### TASK DETAILS
Return these lines unchanged, starting at the line that contains "This screenshot has height=549, width=719." and stopping after the last line of the listing.
┌─ TASK MATERIAL
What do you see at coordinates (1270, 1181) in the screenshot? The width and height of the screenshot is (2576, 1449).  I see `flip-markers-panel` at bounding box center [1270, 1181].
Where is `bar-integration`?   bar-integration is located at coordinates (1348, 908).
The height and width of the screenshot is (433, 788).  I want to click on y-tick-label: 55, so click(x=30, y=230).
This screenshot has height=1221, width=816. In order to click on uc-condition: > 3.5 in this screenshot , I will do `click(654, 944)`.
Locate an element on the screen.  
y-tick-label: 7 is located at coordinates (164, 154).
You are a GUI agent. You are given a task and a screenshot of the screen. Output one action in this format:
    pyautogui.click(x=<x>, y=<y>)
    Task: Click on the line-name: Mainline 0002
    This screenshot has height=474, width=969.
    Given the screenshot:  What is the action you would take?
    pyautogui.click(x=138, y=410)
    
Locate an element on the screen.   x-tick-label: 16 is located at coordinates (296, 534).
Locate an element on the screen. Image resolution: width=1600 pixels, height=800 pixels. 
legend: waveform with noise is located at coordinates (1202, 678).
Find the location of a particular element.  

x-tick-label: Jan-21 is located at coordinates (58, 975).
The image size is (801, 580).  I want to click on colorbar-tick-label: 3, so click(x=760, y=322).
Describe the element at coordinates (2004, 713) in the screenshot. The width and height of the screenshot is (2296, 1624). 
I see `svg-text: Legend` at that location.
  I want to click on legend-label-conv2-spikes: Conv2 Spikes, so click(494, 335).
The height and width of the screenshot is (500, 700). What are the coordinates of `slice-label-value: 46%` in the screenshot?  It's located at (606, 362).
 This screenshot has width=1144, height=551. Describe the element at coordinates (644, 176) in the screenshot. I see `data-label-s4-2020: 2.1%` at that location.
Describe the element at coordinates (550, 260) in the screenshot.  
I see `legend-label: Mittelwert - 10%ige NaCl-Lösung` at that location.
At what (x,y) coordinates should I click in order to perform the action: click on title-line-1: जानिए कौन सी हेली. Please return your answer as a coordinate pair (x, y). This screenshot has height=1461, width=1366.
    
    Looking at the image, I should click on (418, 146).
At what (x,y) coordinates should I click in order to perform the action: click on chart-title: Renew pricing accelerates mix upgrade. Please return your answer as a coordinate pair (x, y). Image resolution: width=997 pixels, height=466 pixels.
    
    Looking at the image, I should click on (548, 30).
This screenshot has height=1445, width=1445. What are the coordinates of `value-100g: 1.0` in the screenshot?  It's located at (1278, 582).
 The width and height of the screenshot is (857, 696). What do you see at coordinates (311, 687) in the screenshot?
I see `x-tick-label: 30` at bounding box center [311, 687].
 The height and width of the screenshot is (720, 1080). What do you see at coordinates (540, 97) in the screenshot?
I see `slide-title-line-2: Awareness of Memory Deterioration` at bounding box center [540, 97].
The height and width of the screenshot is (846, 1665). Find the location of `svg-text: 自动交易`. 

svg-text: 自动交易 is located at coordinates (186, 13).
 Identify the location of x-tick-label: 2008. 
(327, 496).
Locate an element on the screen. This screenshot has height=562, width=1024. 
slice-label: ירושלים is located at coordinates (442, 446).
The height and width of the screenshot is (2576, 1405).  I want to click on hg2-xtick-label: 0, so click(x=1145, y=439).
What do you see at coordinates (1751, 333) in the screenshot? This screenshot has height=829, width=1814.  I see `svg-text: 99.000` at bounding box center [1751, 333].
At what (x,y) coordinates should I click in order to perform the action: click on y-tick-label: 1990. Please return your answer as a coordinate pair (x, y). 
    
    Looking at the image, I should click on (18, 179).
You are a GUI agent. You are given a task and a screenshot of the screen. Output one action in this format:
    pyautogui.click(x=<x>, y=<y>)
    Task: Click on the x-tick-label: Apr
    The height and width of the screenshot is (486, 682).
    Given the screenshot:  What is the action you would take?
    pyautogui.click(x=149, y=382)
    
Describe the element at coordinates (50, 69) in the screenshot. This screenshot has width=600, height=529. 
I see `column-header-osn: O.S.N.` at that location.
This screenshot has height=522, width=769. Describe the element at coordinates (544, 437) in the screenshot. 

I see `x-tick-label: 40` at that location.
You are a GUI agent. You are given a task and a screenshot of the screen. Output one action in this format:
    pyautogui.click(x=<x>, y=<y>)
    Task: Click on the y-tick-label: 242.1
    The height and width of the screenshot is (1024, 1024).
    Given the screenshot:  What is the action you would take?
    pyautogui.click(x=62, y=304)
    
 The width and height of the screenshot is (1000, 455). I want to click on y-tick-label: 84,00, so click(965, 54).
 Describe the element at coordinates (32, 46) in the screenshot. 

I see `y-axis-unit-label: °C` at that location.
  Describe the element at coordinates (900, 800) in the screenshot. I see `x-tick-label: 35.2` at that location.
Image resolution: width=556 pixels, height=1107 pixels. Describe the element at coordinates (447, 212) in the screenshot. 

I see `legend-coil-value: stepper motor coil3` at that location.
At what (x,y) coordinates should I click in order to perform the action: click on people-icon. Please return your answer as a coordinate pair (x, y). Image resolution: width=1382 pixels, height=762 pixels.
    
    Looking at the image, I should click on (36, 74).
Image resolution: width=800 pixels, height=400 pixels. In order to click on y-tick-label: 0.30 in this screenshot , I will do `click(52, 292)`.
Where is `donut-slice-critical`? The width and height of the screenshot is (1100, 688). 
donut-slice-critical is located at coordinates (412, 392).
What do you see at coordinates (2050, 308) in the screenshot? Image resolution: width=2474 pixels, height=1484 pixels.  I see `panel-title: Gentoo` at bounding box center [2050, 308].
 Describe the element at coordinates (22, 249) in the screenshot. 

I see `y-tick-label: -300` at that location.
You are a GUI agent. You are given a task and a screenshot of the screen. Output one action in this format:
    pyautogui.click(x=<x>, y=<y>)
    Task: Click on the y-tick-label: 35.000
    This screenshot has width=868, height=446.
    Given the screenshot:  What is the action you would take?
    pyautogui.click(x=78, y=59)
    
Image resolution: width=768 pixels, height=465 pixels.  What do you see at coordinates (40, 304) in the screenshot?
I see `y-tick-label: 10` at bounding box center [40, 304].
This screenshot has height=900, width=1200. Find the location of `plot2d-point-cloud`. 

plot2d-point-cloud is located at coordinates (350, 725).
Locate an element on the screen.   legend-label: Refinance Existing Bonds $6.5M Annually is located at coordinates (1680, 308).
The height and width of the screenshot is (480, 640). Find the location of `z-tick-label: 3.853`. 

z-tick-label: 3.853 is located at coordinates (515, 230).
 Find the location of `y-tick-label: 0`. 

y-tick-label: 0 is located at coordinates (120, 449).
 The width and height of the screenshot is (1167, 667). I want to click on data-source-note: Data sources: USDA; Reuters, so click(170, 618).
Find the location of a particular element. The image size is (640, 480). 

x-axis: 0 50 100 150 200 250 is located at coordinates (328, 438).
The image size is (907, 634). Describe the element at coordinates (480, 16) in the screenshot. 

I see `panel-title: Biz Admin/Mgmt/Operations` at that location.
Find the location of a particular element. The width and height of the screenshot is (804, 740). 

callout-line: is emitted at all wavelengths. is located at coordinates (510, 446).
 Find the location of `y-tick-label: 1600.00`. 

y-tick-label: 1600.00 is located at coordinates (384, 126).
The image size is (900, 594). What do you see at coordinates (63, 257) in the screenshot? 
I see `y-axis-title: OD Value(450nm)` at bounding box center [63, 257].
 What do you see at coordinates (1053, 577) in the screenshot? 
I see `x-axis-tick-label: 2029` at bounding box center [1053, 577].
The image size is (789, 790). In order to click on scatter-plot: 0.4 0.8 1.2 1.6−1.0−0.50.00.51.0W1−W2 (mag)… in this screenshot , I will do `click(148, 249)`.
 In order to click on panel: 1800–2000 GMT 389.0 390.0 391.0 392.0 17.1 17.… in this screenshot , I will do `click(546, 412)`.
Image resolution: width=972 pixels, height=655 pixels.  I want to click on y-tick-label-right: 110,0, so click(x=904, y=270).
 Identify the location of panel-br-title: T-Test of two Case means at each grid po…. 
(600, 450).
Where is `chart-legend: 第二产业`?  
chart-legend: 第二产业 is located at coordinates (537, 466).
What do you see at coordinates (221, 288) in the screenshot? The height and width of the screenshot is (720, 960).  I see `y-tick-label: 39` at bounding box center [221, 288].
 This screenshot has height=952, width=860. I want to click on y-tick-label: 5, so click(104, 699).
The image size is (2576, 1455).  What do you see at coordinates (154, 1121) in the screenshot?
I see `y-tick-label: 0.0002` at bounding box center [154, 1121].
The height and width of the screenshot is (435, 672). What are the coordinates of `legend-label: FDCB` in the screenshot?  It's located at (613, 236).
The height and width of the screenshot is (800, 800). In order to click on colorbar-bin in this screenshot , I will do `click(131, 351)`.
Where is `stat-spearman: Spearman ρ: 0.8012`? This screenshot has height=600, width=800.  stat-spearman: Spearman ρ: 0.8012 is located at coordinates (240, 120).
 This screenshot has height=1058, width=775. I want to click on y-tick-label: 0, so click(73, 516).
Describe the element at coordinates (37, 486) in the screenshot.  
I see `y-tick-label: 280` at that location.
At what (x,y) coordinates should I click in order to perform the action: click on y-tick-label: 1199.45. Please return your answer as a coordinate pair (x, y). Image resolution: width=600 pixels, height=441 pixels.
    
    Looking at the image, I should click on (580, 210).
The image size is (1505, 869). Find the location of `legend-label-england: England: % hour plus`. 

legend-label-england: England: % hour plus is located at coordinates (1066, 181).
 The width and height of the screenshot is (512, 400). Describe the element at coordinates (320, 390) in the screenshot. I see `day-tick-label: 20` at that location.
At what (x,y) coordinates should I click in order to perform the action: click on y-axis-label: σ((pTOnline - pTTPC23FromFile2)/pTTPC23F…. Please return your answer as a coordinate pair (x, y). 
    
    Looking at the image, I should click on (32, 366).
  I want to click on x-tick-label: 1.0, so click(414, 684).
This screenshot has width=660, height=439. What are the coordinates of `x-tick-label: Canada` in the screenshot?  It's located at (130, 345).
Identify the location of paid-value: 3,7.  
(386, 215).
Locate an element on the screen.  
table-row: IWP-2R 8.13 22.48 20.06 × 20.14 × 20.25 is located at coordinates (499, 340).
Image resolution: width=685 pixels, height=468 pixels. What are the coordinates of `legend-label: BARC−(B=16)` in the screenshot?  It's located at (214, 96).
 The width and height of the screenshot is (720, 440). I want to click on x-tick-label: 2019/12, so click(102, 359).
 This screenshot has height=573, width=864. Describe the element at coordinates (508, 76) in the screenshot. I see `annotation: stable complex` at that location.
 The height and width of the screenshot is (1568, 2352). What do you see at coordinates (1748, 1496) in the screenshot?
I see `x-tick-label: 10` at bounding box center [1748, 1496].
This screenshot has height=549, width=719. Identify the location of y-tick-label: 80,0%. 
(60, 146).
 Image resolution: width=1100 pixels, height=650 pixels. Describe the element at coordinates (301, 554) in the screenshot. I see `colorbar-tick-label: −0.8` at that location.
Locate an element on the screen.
└─
### RESULT
This screenshot has height=549, width=719. Identify the location of y-tick-label: 80,0%. 
(60, 146).
 Image resolution: width=1100 pixels, height=650 pixels. Describe the element at coordinates (301, 554) in the screenshot. I see `colorbar-tick-label: −0.8` at that location.
Locate an element on the screen.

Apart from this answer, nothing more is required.